#### Указание
Выведите без изменений строки материала, начиная со строки, содержащей «At what coordinates», и заканчивая концом материала, включая обе границы. Изображения в ответ не включайте.

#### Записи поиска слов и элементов
:::::
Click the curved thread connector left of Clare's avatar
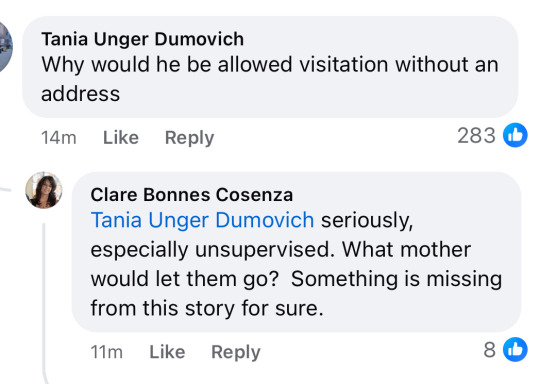The image size is (540, 384). [6, 189]
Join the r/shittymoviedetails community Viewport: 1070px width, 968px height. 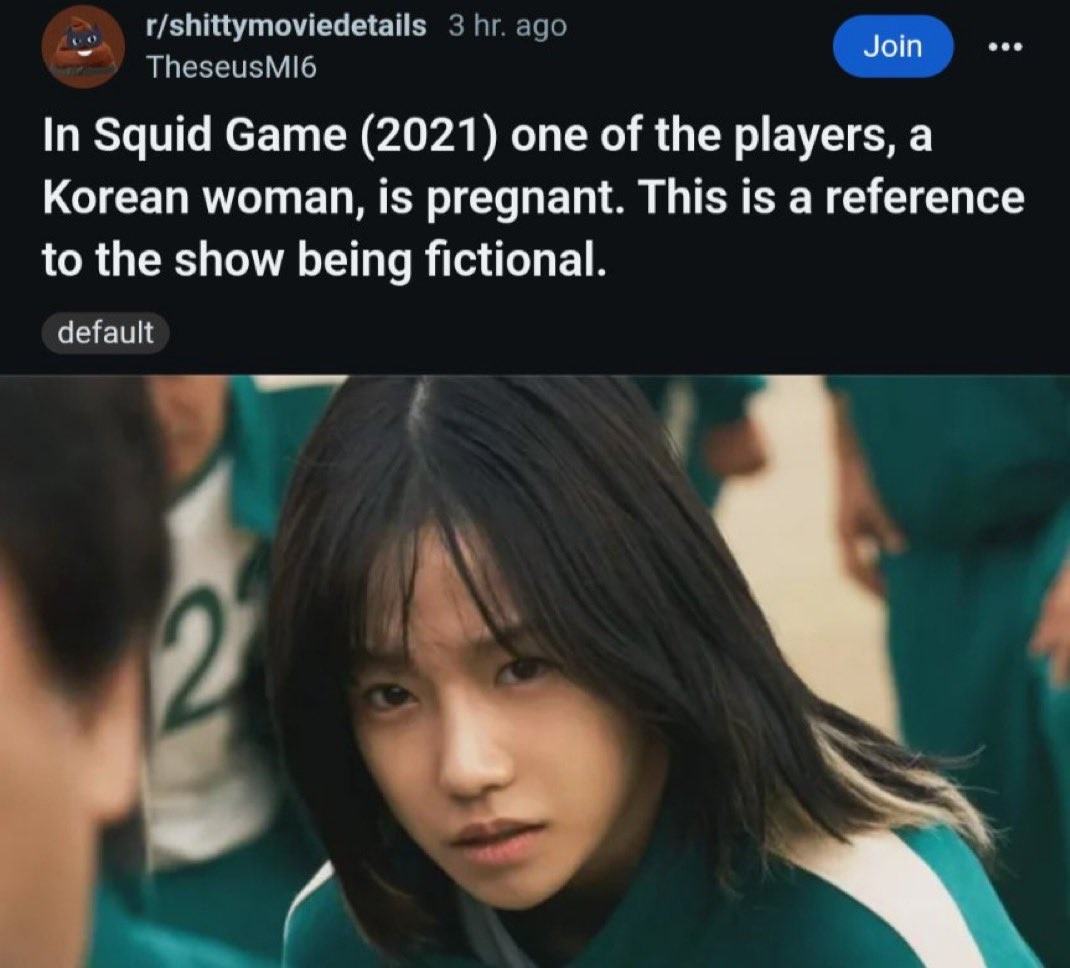coord(893,46)
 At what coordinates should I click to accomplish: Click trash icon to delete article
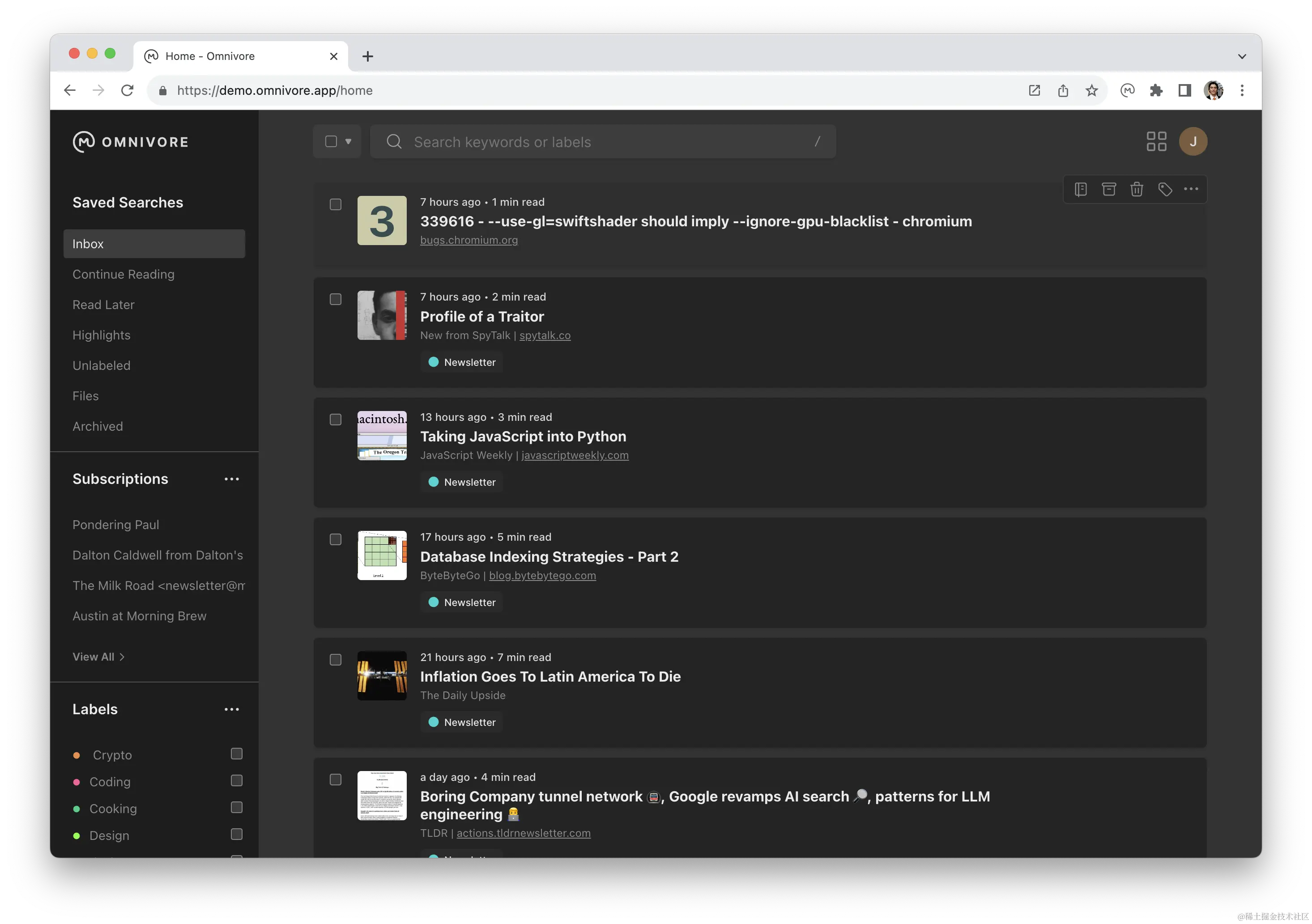pos(1137,189)
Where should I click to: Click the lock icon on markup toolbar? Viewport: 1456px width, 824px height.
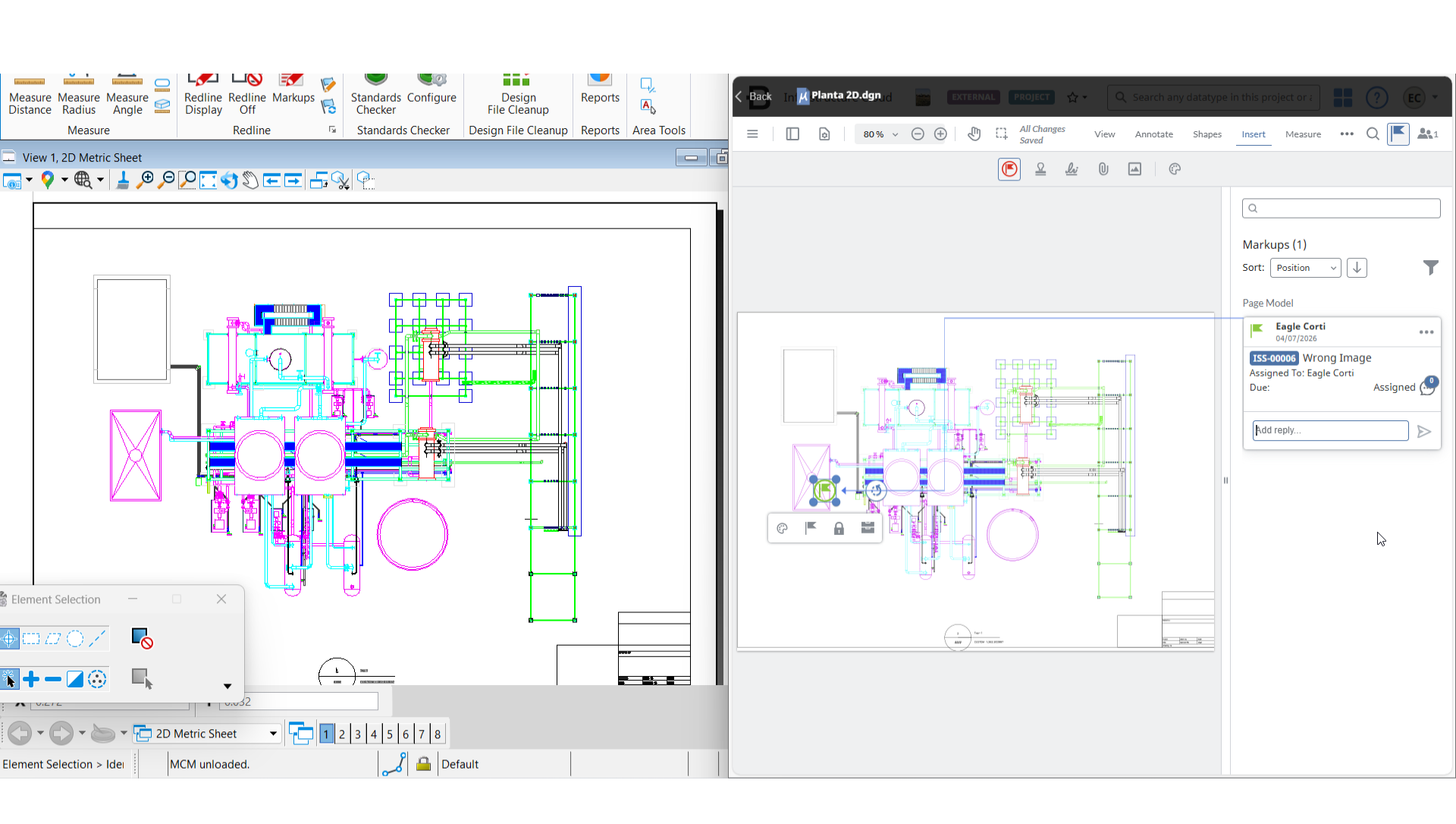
:::::
#### Результат задания
 At what coordinates should I click to accomplish: Click trash icon to delete article
pos(1137,189)
Where should I click to: Click the lock icon on markup toolbar? Viewport: 1456px width, 824px height.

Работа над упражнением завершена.